Set task 1: Please condense the paragraph in the vegan Lucky Charms post that begins "When I made Lemon Meringue Pie" into two or three short sentences, keeping its main facts.
Set task 2: In the vegan Lucky Charms post, list every meringue color named in the sentence starting "You should have".
Set task 3: Carry the vegan Lucky Charms post forward from its final line.

Passage given:

• • • • • • •

Vegan Lucky Charms

Vegan Lucky Charms

Reporting back with another vegan meringue development: you can make vegan Lucky Charms out of a can of freakin’ chickpeas and it’s blowing my mind.

When I made Lemon Meringue Pie and a test batch of meringue cookies over the weekend, my first thought was, “oh shit, this tastes like Lucky Charms marshmallows!” I waited about a day before trying it out. Set aside an afternoon for this recipe because we are making hundreds of little hearts, stars, horseshoes, clovers, blue moons, pots of gold, rainbows, and red balloons by hand.
Vegan Lucky Charms

Homemade Lucky Charms marshmallows

Lucky Charms marshmallows color reference

You should have red, yellow, blue, purple, and green meringue to make the following marshmallows:
1. Hearts (red)

• • • • • • •

Supplied material:
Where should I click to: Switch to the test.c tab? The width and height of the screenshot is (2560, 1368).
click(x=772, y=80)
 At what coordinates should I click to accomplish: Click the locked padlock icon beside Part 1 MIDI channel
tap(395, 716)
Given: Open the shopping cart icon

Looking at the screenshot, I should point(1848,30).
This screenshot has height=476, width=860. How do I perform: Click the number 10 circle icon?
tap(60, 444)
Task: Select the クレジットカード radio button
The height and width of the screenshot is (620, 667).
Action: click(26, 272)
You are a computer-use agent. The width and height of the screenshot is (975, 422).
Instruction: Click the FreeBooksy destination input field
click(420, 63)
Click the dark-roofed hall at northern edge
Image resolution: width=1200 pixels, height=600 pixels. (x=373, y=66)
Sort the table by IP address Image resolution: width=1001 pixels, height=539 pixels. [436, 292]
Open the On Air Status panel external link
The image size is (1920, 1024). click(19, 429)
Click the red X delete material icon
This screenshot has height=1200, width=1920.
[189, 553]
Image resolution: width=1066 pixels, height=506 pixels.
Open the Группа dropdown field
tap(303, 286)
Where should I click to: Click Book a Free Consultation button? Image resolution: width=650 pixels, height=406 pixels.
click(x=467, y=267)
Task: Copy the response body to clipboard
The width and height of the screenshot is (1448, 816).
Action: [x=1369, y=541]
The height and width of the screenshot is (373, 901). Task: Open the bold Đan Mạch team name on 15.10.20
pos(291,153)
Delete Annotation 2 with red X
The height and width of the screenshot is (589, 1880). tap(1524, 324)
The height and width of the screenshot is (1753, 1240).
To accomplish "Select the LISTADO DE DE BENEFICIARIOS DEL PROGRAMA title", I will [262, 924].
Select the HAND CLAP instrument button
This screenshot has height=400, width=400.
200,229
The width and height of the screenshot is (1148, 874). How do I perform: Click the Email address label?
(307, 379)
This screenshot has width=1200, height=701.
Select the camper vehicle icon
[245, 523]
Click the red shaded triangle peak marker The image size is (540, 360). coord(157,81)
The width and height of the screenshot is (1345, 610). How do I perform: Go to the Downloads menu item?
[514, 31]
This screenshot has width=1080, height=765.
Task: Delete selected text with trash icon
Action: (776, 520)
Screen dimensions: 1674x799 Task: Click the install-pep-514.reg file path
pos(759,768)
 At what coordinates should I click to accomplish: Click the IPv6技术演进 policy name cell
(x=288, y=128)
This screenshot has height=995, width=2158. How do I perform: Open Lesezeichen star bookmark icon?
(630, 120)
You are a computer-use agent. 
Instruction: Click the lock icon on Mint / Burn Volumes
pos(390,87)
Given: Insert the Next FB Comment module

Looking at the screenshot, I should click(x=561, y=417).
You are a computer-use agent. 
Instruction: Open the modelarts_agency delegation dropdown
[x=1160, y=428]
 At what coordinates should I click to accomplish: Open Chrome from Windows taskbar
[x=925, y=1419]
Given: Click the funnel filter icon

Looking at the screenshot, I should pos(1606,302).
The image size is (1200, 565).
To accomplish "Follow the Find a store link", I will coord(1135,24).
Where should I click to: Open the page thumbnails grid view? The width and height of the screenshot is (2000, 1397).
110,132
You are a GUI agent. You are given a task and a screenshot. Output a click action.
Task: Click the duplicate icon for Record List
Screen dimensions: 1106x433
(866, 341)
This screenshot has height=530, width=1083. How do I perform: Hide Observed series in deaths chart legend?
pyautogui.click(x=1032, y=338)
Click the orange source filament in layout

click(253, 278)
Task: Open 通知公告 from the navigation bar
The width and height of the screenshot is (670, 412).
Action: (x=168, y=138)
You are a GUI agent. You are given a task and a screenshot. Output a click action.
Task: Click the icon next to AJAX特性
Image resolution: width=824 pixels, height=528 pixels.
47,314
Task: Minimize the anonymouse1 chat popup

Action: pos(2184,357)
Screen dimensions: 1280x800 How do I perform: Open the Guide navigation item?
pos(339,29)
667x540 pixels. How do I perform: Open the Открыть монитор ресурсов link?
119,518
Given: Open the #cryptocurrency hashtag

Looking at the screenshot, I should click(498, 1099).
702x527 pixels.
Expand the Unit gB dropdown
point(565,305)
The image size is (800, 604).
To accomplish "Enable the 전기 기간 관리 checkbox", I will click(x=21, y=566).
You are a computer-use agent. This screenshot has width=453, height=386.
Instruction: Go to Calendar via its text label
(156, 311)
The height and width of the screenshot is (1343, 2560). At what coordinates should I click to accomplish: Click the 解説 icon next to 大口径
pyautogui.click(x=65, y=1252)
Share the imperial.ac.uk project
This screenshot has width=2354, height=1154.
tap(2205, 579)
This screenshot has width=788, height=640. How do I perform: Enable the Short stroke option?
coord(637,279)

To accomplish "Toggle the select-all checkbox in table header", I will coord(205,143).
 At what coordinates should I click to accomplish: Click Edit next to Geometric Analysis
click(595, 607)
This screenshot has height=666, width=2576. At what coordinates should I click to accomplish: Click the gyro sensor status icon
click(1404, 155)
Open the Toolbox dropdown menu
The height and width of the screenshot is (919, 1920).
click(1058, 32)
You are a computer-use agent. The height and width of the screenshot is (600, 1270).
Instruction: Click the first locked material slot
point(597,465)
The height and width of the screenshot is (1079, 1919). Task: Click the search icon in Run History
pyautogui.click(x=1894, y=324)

• • • • • • •

Expected output 1: A weekend of making Lemon Meringue Pie and test meringue cookies showed that the meringue tasted like Lucky Charms marshmallows, and about a day later the idea was tried out. The recipe takes an afternoon because hundreds of small shapes are made by hand: hearts, stars, horseshoes, clovers, blue moons, pots of gold, rainbows, and red balloons.

Expected output 2:
- Red
- Yellow
- Blue
- Purple
- Green

Expected output 3:
2. Red balloons (red)
3. Red rainbow stripe (red)
4. Stars (yellow)
5. Pots of gold (yellow)
6. Yellow rainbow stripe (yellow)
7. Blue moons (blue)
8. Blue rainbow stripe (blue)
9. Horseshoes (purple)
10. Clovers (green)

Get the recipe:

Vegan Lucky Charms
Prep time
Cook time
Total time
Homemade vegan Lucky Charms cereal using aquafaba to make Lucky Charms marshmallows
Recipe type: Breakfast
Cuisine: Vegan, Vegetarian, Egg-Free, Dairy-Free, American
Serves: 1 large box of cereal
  • Box of sugary Cheerios-type cereal
  • 1/3 cup aquafaba (liquid from can of chickpeas)
  • 1/8 teaspoon cream of tartar
  • 1/2 cup sugar
  • 1/8 teaspoon agar powder
  • 3/4 teaspoon vanilla bean paste (or vanilla extract)
  • Food coloring: red, blue, yellow
  1. Combine the chickpea liquid and cream of tartar in a stand mixer equipped with a balloon whisk attachment and whip until it starts to thicken.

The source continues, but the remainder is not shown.